Markobi, uzun yıllar pazarlama yöneticisi olarak görev yapan Hakan Bayülgen’in yeni lanse ettiği girişimi. Hakan’la yüz yüze görüştüğümüzde de detaylı şekilde dinleme fırsatı bulduğum projeyi ben çok değerli bulduğum için Bigumigu’ya özellikle taşımak istedim.
KOBİ’nin pazarlama derdi ajans çalıştırmanın maliyetiyle başlar. Fakat aslında daha da önemlisi, ajansı yönetecek eleman olmamasıdır çoğu KOBİ’de. Halbuki birçok işletmenin, çok basit bazı fikirlerle, birazcık eli yüzü düzgün tasarımlarla çok daha kurumsal markalara dönüşebilmesi mümkün.
Markobi, bu pazarlama desteğini KOBİlere sağlayabilmek için bir araç geliştirmiş. Markobimetre denilen ve işletme sahipleriyle yüz yüze yapılan bir mülakatla doldurulan, 70’den fazla sorunun bulunduğu bir anket dolduruluyor. Bu anketin sonucu, arka tarafta üzerinde uzun saatler çalışılarak oluşturulmuş bir algoritmaya göre işletmeye belirli kriterler atıyor ve pazarlama ihtiyaçlarını görsel olarak ifade ediyor.

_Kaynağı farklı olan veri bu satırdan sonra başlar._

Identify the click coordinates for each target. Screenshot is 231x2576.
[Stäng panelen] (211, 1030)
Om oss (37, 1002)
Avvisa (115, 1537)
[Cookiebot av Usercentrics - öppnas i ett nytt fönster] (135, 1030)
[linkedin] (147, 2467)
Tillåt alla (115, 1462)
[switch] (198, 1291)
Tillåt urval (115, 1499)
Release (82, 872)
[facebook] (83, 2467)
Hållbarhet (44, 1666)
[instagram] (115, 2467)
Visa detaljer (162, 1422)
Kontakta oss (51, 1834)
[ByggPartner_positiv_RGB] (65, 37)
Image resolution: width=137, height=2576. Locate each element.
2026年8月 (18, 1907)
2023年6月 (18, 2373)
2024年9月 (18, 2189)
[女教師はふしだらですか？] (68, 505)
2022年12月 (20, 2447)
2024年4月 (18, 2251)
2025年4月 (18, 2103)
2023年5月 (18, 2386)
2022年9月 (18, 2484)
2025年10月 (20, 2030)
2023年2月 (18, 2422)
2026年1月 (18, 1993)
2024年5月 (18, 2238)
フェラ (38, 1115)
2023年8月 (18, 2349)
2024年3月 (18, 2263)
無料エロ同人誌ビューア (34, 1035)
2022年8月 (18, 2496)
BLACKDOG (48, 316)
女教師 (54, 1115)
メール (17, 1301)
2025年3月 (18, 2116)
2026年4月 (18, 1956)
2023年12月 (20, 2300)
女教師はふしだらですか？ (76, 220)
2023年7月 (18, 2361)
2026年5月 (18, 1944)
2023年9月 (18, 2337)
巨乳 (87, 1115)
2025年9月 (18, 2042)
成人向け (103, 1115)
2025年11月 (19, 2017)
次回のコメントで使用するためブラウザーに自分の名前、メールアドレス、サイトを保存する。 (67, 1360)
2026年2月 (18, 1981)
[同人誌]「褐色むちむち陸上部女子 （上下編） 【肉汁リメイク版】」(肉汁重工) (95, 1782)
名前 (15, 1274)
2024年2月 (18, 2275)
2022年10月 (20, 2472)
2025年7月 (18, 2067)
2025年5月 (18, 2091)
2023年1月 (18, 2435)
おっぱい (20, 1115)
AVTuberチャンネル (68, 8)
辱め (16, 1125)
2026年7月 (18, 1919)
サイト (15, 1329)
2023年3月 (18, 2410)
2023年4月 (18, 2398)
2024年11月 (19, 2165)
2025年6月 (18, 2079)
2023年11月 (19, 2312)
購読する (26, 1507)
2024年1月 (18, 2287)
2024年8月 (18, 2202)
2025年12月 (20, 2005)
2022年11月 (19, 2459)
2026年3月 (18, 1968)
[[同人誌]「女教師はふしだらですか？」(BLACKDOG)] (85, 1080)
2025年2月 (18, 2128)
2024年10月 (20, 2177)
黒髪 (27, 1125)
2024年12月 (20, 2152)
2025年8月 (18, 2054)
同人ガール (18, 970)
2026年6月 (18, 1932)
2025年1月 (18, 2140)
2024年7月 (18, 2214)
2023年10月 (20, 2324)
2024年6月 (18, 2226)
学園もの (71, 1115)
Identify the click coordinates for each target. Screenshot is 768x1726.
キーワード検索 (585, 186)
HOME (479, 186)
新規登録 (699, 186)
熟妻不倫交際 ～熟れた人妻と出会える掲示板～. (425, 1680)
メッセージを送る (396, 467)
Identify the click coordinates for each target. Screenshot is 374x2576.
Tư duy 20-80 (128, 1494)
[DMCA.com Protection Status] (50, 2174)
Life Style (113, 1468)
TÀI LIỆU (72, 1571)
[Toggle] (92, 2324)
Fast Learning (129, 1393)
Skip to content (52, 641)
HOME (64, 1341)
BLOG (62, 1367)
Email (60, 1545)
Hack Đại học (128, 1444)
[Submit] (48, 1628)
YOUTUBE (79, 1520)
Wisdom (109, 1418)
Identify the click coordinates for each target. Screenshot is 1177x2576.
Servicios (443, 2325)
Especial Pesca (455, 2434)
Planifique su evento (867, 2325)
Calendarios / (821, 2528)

Böylece markanın mevcut durumunun analizi, işletme sahibine net bir şekilde ifade edilebiliyor ve hedefler de bu veri sonucu çıkan marka ve yönetim yeterlilik çarkına göre belirlenebiliyor.İşletmeler, Markobi’den tasarım, uygulama, hatta marka tescili gibi çok çeşitli çözümler için hizmet alabiliyor.
Hakan Bayülgen
Yüksek sayıdaki küçük ve orta ölçekli işletmeye paket hizmet verme fikri teoride çok iyi, ancak pratikte oldukça zor bir iş. Markobi bu zor problemi çözebilirse, markalaşan KOBİlerin artması, ülkemizdeki tüm girişim evreni ve yarattığımız markalar adına değerli olacaktır.